Your task: Across all the entries below, how many lines mention the string "Output"? Respond with a single number.

Saved entries
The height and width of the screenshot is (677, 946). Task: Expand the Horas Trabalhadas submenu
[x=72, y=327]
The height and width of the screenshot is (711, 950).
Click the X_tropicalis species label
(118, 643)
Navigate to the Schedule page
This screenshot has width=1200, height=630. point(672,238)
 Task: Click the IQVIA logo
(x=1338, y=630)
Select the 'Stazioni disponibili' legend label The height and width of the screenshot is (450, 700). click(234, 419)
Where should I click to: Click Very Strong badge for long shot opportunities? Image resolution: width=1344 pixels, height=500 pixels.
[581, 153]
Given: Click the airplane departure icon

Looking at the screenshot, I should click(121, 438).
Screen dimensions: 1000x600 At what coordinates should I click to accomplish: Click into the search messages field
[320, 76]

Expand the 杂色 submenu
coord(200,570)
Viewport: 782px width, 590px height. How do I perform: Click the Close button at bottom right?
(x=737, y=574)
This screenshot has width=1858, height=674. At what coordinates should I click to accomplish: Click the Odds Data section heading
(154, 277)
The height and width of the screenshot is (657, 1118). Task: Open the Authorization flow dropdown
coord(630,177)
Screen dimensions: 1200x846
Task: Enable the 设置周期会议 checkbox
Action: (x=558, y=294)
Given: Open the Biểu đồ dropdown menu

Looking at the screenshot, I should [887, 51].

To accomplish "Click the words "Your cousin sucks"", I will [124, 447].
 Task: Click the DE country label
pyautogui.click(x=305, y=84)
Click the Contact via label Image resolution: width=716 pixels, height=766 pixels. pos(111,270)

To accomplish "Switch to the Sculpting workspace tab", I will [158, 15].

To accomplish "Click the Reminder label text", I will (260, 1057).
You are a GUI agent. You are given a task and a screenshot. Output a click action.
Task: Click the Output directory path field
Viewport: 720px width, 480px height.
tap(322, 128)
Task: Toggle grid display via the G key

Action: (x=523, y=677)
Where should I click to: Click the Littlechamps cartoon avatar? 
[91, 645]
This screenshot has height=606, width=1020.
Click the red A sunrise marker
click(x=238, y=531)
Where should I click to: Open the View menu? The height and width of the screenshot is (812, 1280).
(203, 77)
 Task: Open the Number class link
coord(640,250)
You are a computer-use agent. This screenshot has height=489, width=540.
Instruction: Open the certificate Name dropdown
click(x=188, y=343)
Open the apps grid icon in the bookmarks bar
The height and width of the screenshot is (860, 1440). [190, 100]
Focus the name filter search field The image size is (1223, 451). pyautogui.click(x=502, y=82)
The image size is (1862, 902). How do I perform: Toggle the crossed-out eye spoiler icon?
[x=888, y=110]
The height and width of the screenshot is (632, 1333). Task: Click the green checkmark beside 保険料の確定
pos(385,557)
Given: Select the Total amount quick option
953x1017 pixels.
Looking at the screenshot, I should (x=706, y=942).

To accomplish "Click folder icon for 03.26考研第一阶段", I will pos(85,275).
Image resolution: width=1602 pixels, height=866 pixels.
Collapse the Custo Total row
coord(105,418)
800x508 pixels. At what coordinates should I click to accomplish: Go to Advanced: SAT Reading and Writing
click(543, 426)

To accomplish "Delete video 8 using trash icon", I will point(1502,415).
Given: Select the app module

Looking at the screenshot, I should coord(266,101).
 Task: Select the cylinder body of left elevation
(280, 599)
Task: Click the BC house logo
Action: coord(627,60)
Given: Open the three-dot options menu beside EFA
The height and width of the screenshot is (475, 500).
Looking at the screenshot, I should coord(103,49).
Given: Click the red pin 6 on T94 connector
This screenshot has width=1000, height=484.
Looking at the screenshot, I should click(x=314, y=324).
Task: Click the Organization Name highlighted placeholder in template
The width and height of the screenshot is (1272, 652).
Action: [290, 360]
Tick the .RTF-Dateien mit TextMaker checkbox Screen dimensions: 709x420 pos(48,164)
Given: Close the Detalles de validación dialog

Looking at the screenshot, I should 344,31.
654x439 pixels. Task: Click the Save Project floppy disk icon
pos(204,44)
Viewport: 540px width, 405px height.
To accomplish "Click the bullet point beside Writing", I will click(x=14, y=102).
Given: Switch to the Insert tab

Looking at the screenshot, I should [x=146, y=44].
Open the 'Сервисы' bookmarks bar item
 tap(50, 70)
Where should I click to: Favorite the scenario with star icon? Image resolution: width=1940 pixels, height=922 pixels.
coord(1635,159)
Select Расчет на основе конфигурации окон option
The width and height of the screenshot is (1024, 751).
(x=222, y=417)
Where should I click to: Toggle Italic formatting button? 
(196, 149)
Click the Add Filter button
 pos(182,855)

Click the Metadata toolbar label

Worked solution: 2